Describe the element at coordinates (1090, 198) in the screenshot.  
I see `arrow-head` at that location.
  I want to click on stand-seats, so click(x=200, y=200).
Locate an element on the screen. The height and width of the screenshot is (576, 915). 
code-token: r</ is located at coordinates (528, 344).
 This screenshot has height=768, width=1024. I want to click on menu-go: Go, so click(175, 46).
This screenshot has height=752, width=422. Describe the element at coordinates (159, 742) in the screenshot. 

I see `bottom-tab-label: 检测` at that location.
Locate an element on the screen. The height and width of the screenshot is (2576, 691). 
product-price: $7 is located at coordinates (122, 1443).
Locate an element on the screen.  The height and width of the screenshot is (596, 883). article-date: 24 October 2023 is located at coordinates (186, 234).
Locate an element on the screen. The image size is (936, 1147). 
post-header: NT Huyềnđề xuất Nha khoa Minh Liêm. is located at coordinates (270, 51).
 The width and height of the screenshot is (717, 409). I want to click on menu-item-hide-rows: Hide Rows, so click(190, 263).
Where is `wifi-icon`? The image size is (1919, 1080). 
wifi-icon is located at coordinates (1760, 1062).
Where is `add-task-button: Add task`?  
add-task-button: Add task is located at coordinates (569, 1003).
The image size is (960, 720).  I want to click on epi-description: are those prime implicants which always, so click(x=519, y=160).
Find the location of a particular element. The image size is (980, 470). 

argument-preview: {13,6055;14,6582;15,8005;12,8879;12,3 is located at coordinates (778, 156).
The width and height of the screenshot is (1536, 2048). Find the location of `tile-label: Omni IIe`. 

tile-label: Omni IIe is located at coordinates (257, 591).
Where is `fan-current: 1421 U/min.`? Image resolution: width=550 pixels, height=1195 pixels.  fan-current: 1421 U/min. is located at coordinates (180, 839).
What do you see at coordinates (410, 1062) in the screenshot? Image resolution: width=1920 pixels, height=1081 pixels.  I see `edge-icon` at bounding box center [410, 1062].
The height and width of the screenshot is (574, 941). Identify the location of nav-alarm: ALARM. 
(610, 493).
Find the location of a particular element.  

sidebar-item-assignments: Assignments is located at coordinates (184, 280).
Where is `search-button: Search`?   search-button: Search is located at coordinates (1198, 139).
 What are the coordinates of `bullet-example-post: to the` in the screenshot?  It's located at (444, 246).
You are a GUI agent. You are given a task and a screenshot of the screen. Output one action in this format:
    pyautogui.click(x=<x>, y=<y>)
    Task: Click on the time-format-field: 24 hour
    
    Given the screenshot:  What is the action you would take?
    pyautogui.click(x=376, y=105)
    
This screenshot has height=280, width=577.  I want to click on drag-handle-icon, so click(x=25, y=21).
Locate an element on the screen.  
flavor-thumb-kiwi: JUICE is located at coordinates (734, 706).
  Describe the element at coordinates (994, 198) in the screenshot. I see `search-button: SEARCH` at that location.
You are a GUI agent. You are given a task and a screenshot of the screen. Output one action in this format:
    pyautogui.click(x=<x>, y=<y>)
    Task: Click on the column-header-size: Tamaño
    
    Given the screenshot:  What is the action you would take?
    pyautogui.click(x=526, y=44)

....

Locate each line in the entries above that contains the string "Find" and copy those lines out. Case matters.

RESULT FOR THIS TASK –
Find the location of a particular element. The image size is (980, 470). 
The width and height of the screenshot is (1536, 2048). Find the location of `tile-label: Omni IIe`. 
Find the location of a particular element.  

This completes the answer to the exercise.